If her brother was still around, he would surely hear what was going on? And what would he do? Wrapping her arms around her, Holly acknowledged the fact that her own brother might well have taken her son. After all, if Jayden thought he knew she had betrayed him, and he was back for revenge, what better revenge than to take a child?
Chapter 27
Desperate for progress, Holly found Steph and explained her theory on Jayden. ‘You need to check Jayden’s son is okay too. He’s only been out of hospital a couple of days and you said that foster care was the answer. What if Jayden is furious with me for not taking him in?’
‘Holly, calm down. Sorry, I hate it when people say that to me, but you’ve got to stay in control. We’ve got the team going over everything you’ve told us, following up every lead, not to mention searching the town and beyond. This is a massive operation, and we are very aware that Milo is our number-one priority. I will check on Jayden’s son, but bear in mind if something had happened his foster carer would have called us. The last we heard, he was still unable – or refusing – to talk.’
‘Okay.’ Holly wanted to say more but she could hear familiar voices.
Tom and Beth had arrived and were quickly brought into the living room by Lydia, who shot them a murderous look before marching straight back into the kitchen and bustling around making cups of tea for everyone.
‘Tell me exactly what happened,’ Tom said.
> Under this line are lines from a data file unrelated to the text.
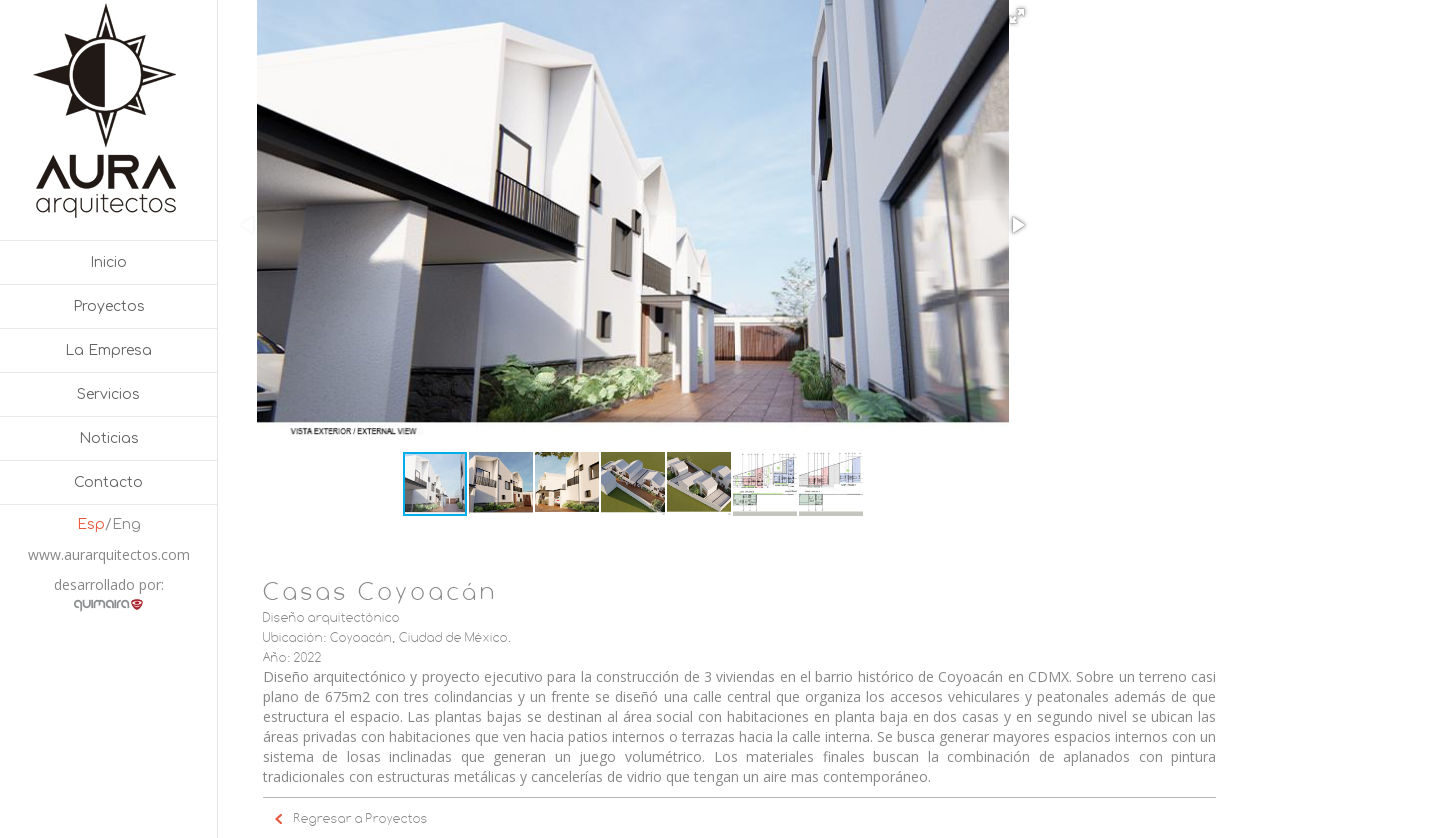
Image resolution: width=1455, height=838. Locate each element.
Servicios (108, 394)
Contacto (108, 482)
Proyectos (109, 306)
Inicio (108, 262)
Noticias (109, 438)
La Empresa (108, 350)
His face was ashen, his tie askew, and his hand in Beth’s was shaking. ‘I hope this isn’t anything to do with your family, and I hope you one day know exactly what it feels like to be ripped out of a meeting and told not only that your child is missing, but to be interrogated like a suspect as well.’
Shocked that he could still be playing the arrogant wanker when his child was missing, Holly told them, going through everything that she’d already said to the police, watching Beth more than her ex. The girl sat knees together, shoulders back, her lips pursed. She didn’t look especially pregnant, but she was wearing a loose-fitting jumper dress over expensive boots, so Holly gave her the benefit of the doubt.